They denied that it was driven by the desire to protect the highly classified satellite’s secrets, or that the shoot-down was intended to demonstrate a US anti-satellite defense capability.
China drew worldwide protests after it shot down a weather satellite in low Earth orbit January 2007.
The United States has never shot down a spacecraft in space before, but its missile defense system is designed to intercept incoming warheads in space.
"Our objective here was to reduce the risk. Could we reduce the risk to space platforms, to airborne platforms, and to terrestrial platforms -- the earth, cities, people, etcetera?" said General James Cartwright, vice chairman of the Joint Chiefs of Staff.
A US Aegis warship will fire a single modified SM-3 missile at the spy satellite in hopes of scoring a direct hit on a tank carrying the hydrazine, Cartwright, the vice chairman of the Joint Chiefs of Staff.
He said the plan is to hit the satellite at a point in its orbit where any debris will quickly fall out of orbit and re-enter the atmosphere over the ocean.
"And that’s our objective: get rid of the hydrazine and have this fall in the ocean," Cartwright said.
The soonest that the intercept will take place is in three or four days, but the window will remain open for seven or eight days, Cartright said.
Three Aegis warships will be on station with two back-up missiles in case there is a problem with the launch of the first missile.
"We will have radars and space sensors pointed at the area so that we have some sense of whether we were successful or not," he said.
"In the case that we’re not successful with the first shot, we’ll reassess," he said.
But as the satellite moves across the Earth, the chances increase that an intercept will bring debris down over land, Cartwright said, adding "we’re not going to shoot if that’s the case."
"What we’re looking for is to catch it here very close to the earth’s surface.

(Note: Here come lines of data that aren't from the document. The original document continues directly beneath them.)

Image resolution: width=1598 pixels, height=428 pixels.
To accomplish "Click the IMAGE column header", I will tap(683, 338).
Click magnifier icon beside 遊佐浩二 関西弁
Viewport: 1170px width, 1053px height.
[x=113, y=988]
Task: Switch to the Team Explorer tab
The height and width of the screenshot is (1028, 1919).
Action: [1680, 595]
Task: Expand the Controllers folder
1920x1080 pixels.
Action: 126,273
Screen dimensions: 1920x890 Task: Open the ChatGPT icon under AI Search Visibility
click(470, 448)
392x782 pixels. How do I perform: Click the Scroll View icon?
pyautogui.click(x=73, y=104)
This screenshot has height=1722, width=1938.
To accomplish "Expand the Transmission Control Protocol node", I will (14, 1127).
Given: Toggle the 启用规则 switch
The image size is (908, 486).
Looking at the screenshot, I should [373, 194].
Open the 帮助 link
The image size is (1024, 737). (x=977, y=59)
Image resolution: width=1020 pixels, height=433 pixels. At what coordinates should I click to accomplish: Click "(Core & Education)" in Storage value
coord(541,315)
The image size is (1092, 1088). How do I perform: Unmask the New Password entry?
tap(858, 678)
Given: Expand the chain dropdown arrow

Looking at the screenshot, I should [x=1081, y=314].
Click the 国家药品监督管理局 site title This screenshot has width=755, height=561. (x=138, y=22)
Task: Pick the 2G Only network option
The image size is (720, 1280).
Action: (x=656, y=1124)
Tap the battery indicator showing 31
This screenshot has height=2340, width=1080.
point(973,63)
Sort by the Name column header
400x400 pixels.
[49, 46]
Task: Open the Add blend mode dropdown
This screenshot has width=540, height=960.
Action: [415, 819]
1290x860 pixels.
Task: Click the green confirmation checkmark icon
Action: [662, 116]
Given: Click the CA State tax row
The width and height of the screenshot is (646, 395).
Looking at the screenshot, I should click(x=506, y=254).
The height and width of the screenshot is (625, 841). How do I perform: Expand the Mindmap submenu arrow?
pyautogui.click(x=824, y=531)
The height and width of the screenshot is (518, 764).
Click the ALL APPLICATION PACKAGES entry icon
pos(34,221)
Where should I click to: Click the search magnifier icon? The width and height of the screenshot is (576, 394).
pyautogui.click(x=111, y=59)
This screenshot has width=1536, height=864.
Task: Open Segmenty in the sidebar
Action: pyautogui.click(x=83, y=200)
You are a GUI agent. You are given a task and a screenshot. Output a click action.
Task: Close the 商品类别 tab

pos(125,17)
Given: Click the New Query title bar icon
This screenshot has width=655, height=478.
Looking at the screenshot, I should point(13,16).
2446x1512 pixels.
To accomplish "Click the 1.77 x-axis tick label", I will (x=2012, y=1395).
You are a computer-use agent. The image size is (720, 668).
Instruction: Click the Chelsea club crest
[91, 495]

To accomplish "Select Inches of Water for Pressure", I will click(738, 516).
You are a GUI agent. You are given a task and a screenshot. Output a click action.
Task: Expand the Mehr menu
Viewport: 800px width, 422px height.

What we’re shooting for, nominally, is about 130 miles (210 kilometers) up," he said.
He said about half the debris will come down in the first two revolutions if the intercept is successful, but it could take longer than a month for some of the smaller debris to come down.
"But it’s a very finite period of time that we can manage, and it’s in an area where we don’t have satellites manned or unmarked; in other words, down very low," he said.
NASA administrator Michael Griffin said the space shuttle Atlantis will have finished its space mission and have landed before the intercept.
"This missile is designed, of course, for other missions, but we concluded it could be reconfigured, both the missile and other systems related to it, on a one-time reversible basis to do the shot," Jeffrey said.
Asked why this intercept was any different than the Chinese anti-satellite test, Cartwright said the United States was notifying the international community beforehand and was conducting the intercept near the edge of space.
Griffin said the Chinese test was conducted against a satellite in a circular orbit at around 530 miles (850 kilometers) of altitude, creating a debris field that could remain for decades over a large swathe of orbital space.